Through these experiments, we observed that the dual-transformer model, by integrating both textual and structural information, could effectively manage the complex nature of source code, leading to improved predictions.

#Importance of Data Diversity

The diversity of datasets also plays a vital role in training machine learning models. In our study, the OSSBuild dataset includes data from multiple projects, which can better expose models to various code patterns. This exposure ultimately helps models generalize better across different scenarios. On the other hand, the HadoopTests dataset is limited to a single project, leading to a more homogenous set of data, which can restrict a model's learning capabilities.

The results showed that models trained on diverse datasets, such as OSSBuild, tend to perform better when faced with new tasks or data. This finding emphasizes the need for diverse training data in machine learning applications, especially in the context of source code analysis.

#Model Adaptability

When testing our dual-transformer model, we also explored its adaptability across different datasets. The goal was to see how well the model could generalize when trained on one dataset and then evaluated on another. This adaptability is crucial in real-world applications, where conditions often change, and models must remain effective.

In our findings, the dual-transformer model demonstrated strong adaptability. It was able to leverage knowledge from one dataset and perform well on another, highlighting its potential for practical applications in software development. GNN models showed some capability for transferring knowledge across datasets, but the performance was not as robust compared to our dual-transformer model.

#Limitations and Future Work

While the dual-transformer model has shown significant improvements over traditional approaches, it is essential to recognize its limitations. The model's complexity may lead to longer training times and require more computational resources. Additionally, as with any machine learning model, it relies heavily on the quality and quantity of the training data.

Future work could focus on optimizing the dual-transformer model to address these limitations. Researchers could explore ways to reduce the computational load while maintaining prediction accuracy. Investigating different architectures and training techniques could also lead to further enhancements in performance.

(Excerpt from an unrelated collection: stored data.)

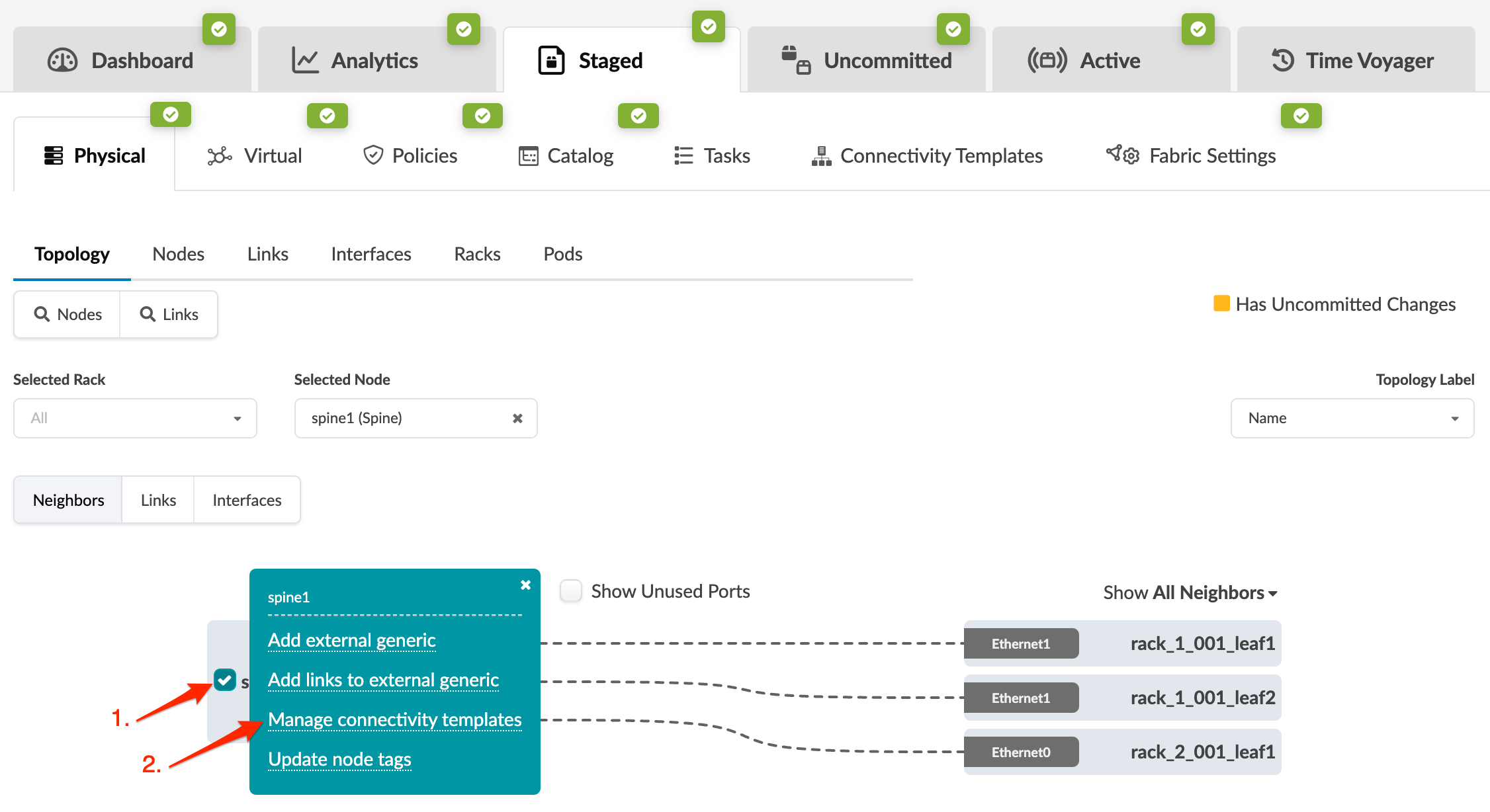Uncheck the spine1 node checkbox
This screenshot has height=812, width=1490.
tap(225, 680)
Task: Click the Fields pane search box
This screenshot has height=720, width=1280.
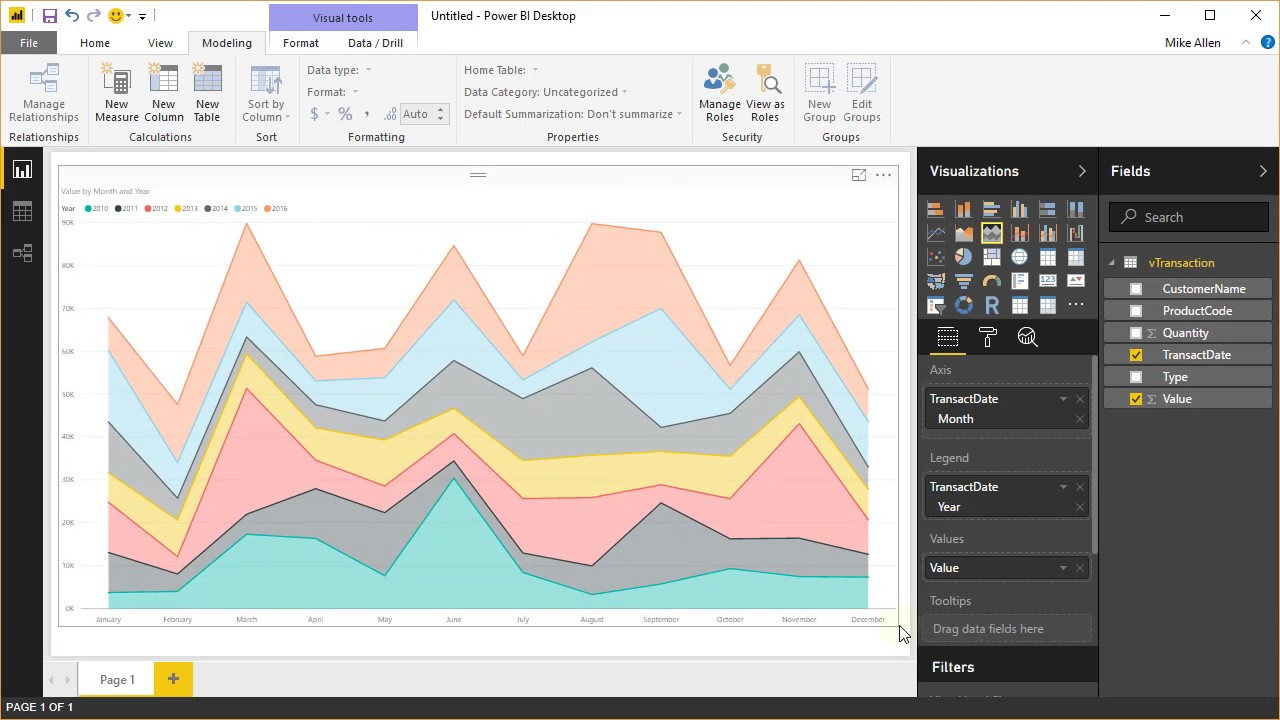Action: tap(1190, 217)
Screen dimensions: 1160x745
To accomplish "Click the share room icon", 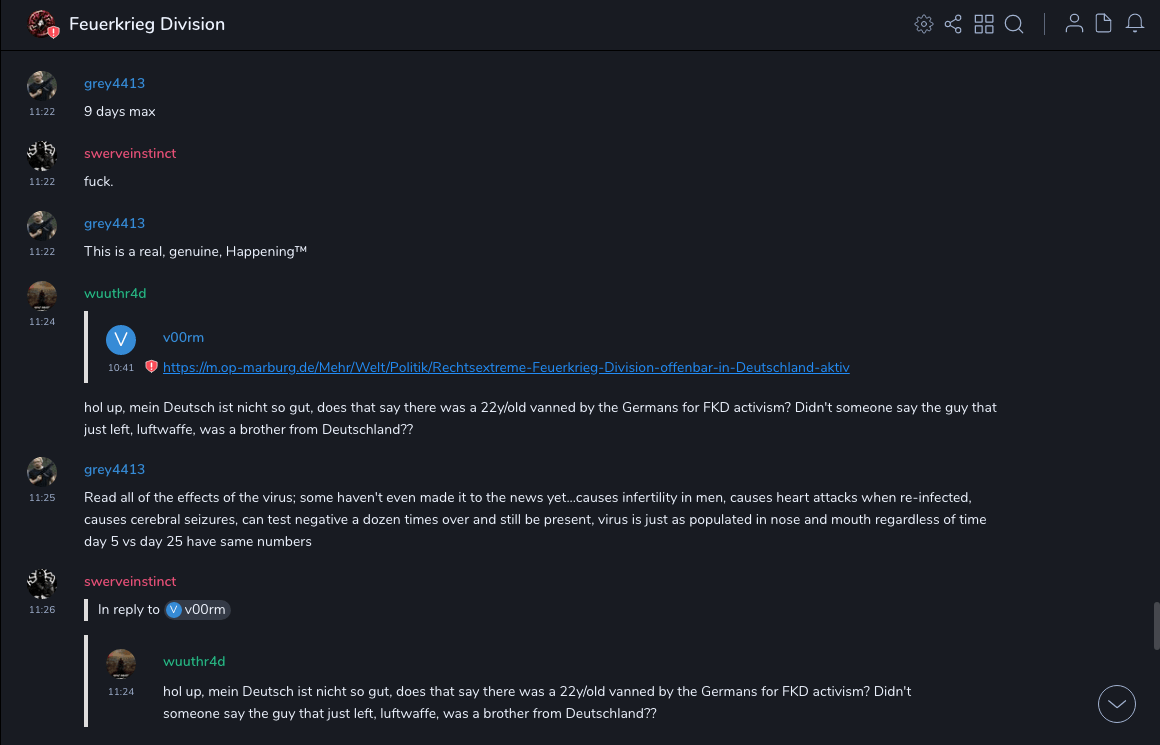I will point(953,24).
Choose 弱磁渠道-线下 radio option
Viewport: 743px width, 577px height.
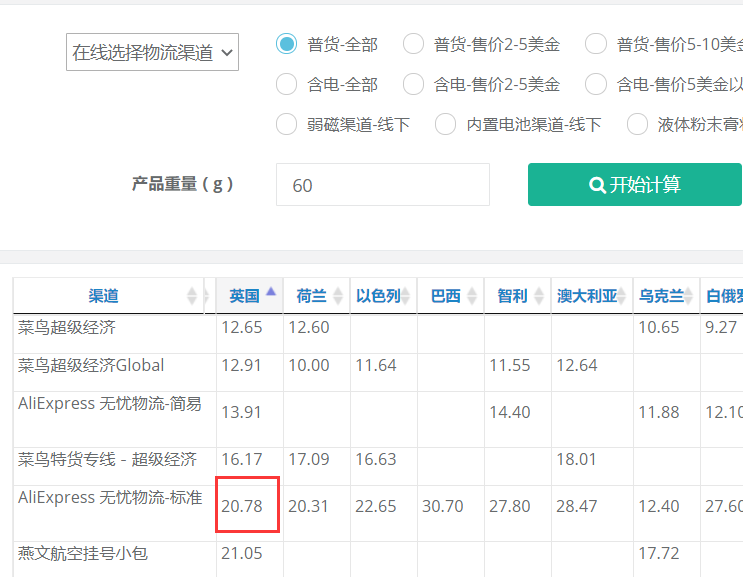pos(286,124)
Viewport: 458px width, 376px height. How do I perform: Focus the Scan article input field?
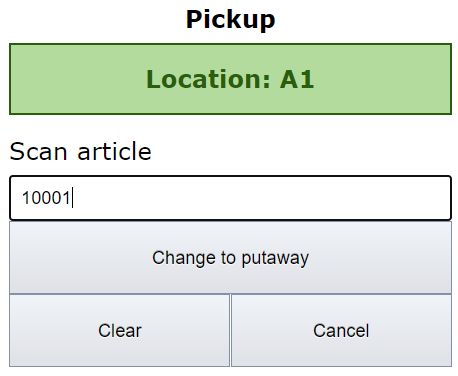click(x=230, y=198)
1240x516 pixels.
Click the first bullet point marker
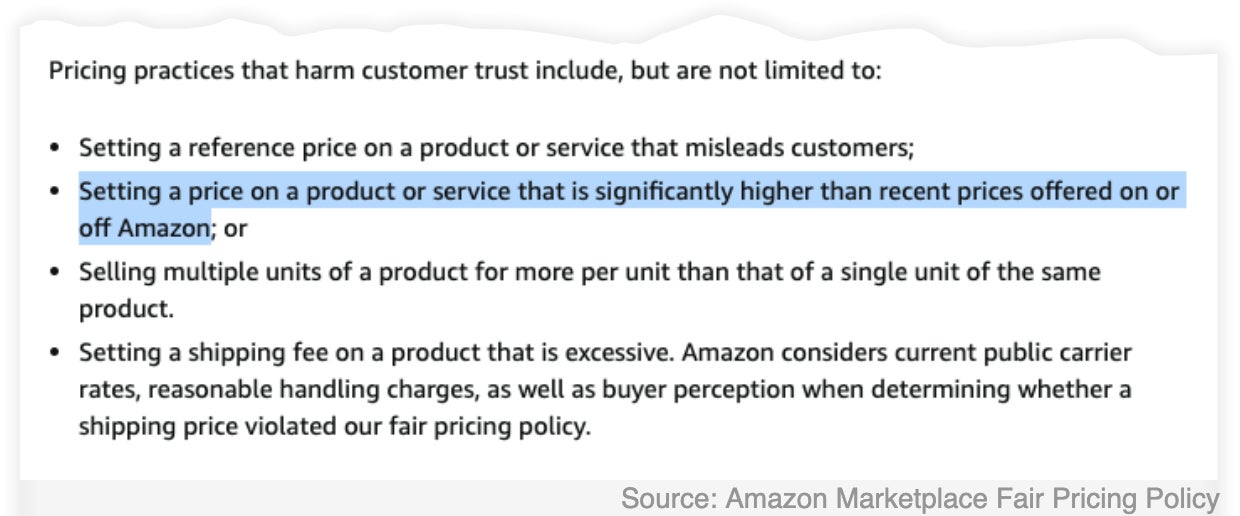coord(55,150)
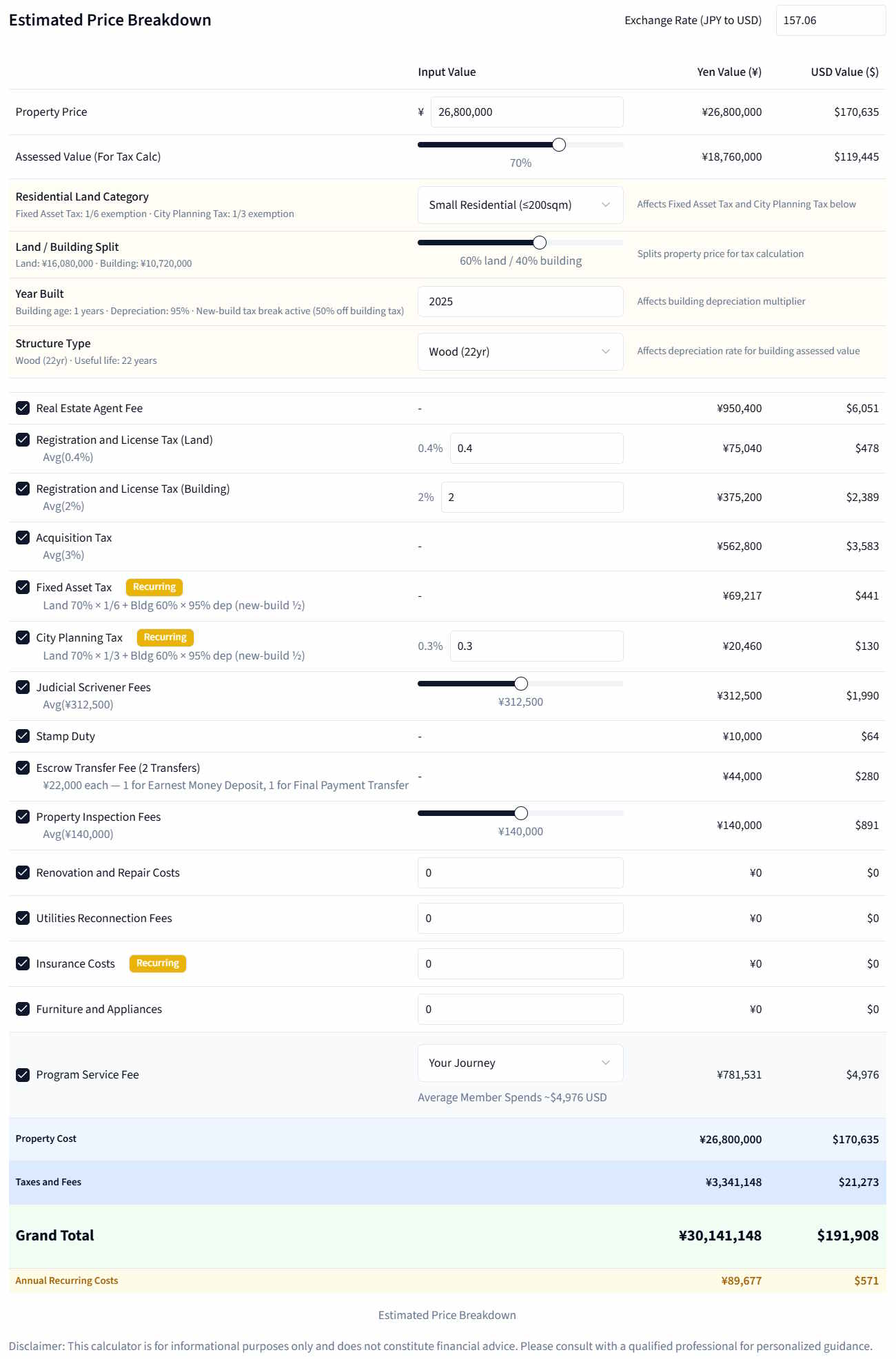Uncheck Escrow Transfer Fee checkbox
This screenshot has width=896, height=1359.
pos(23,768)
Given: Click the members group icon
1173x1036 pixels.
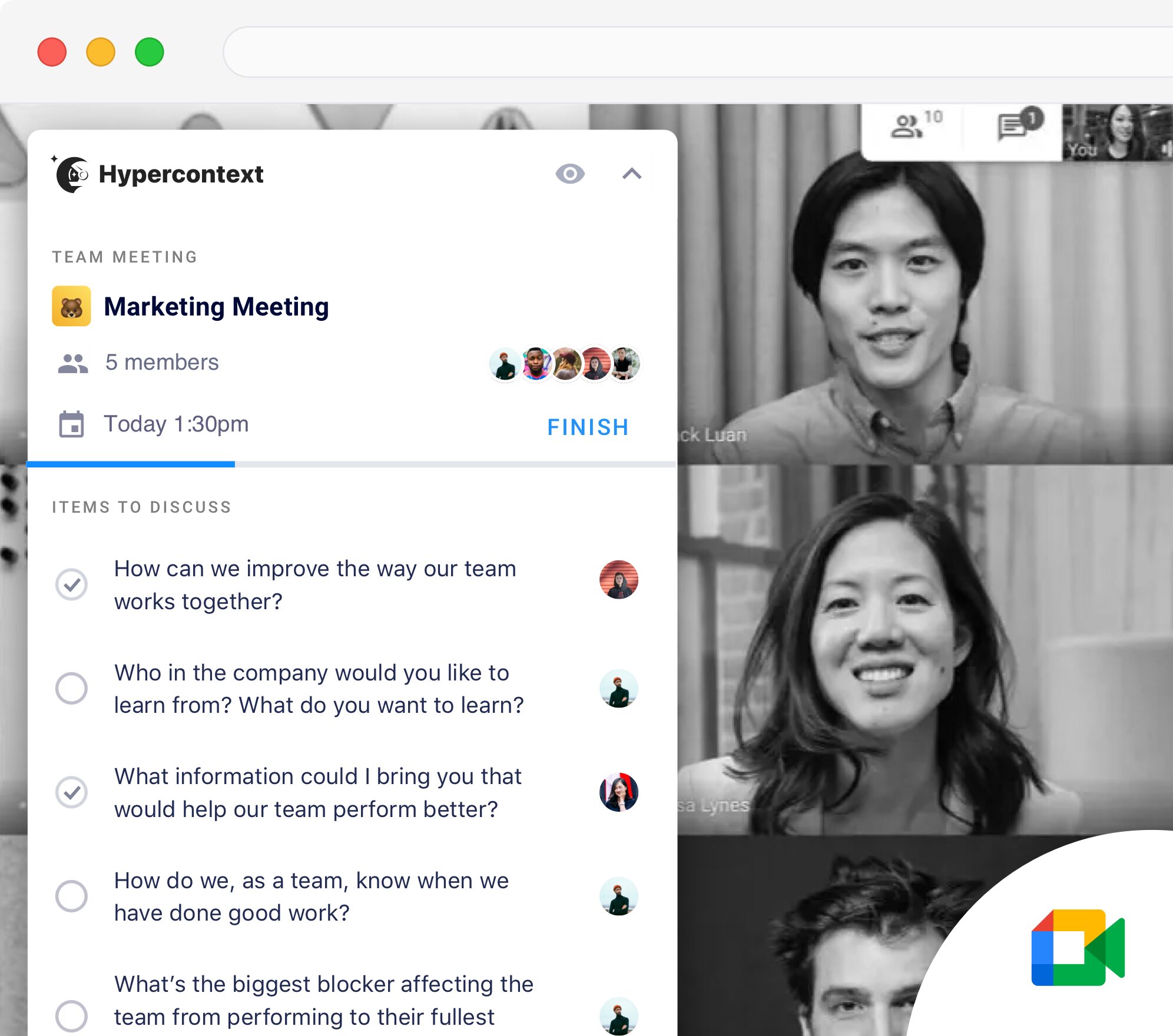Looking at the screenshot, I should tap(73, 362).
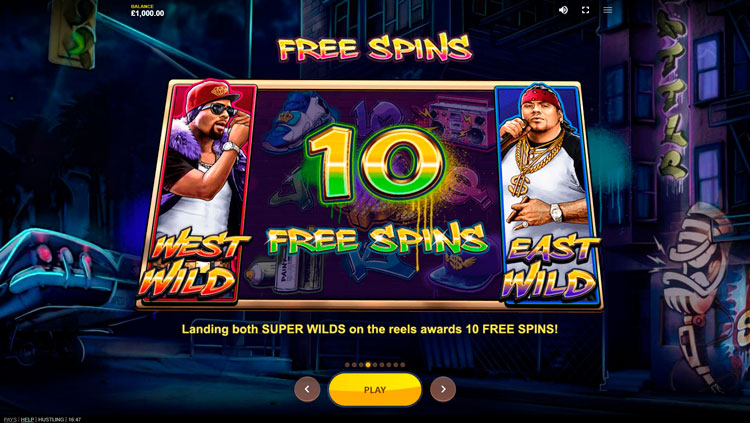Image resolution: width=750 pixels, height=423 pixels.
Task: Go to previous slide with left arrow
Action: 307,389
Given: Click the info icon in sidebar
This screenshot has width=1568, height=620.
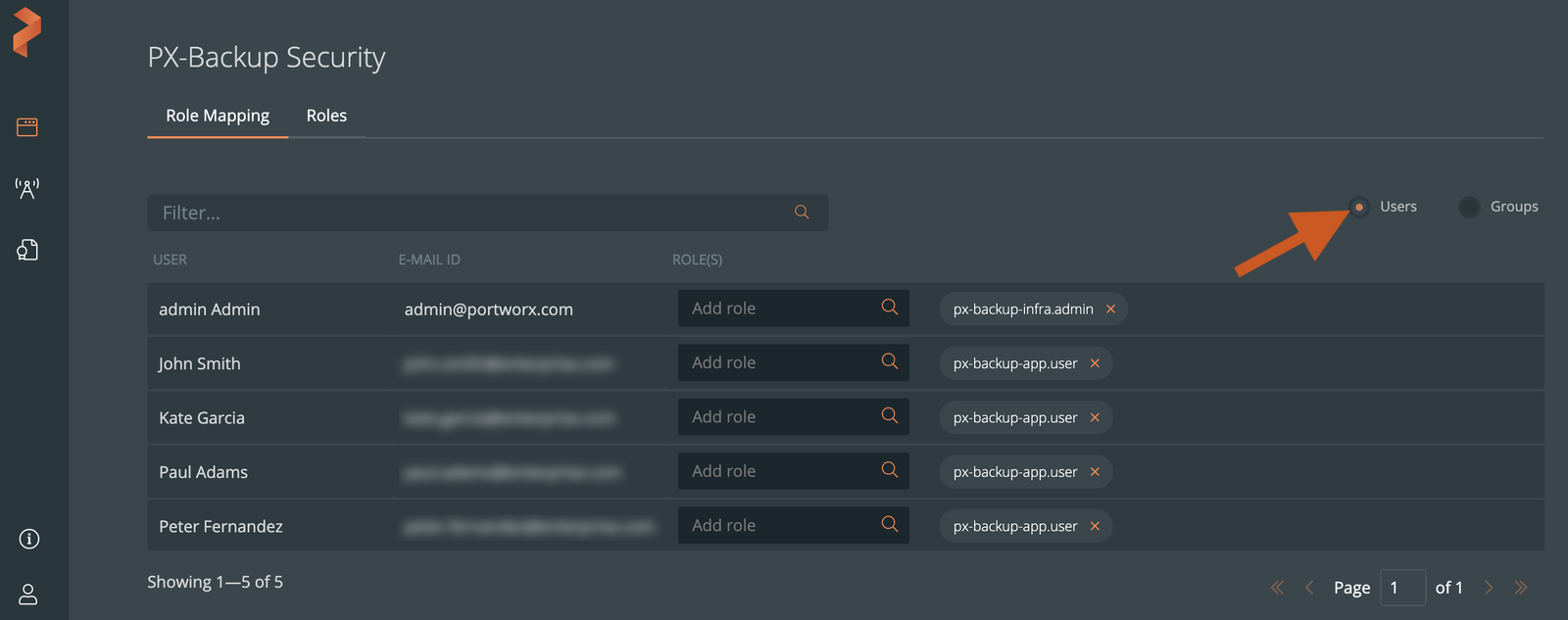Looking at the screenshot, I should click(x=29, y=539).
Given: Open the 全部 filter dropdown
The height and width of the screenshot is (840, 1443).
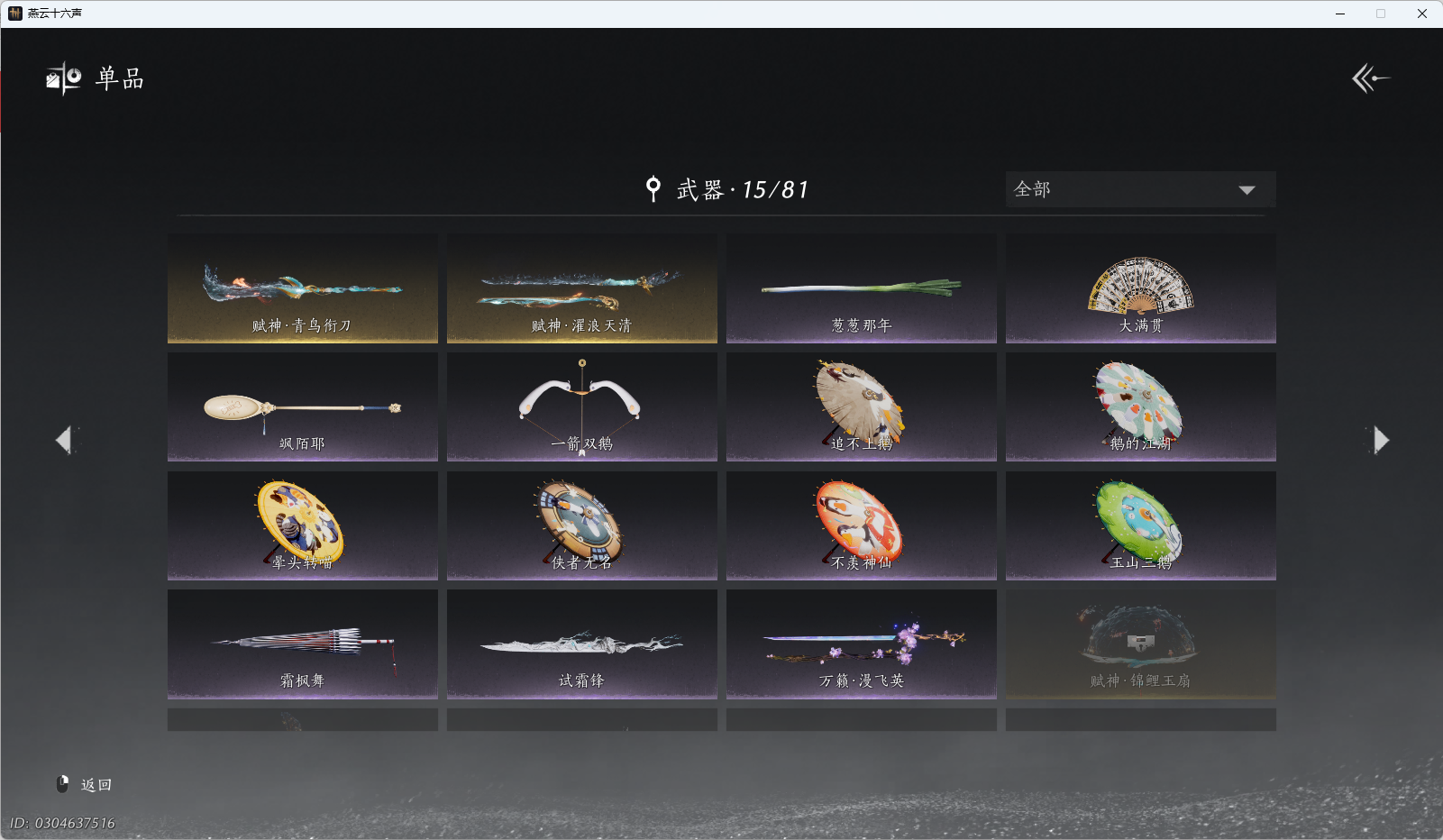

Moreover, expanding the dataset diversity and incorporating real-world scenarios that mimic various coding environments can help improve the model's robustness and applicability.

#Conclusion

In summary, our study presents a dual-transformer model that effectively combines the structural representation of source code through ASTs with the textual representation of code tokens. This combined approach leads to more accurate execution time predictions, improving on traditional models that either rely solely on textual or structural data.

Our experiments demonstrate the model's superior performance across various datasets, emphasizing the importance of data diversity and adaptability. As this field continues to evolve, the findings from our work pave the way for future research into advanced neural network architectures that can enhance source code analysis in practical settings.

By continuing to refine these models, we can help developers gain deeper insights into their code, ultimately leading to better performance and more efficient software development processes.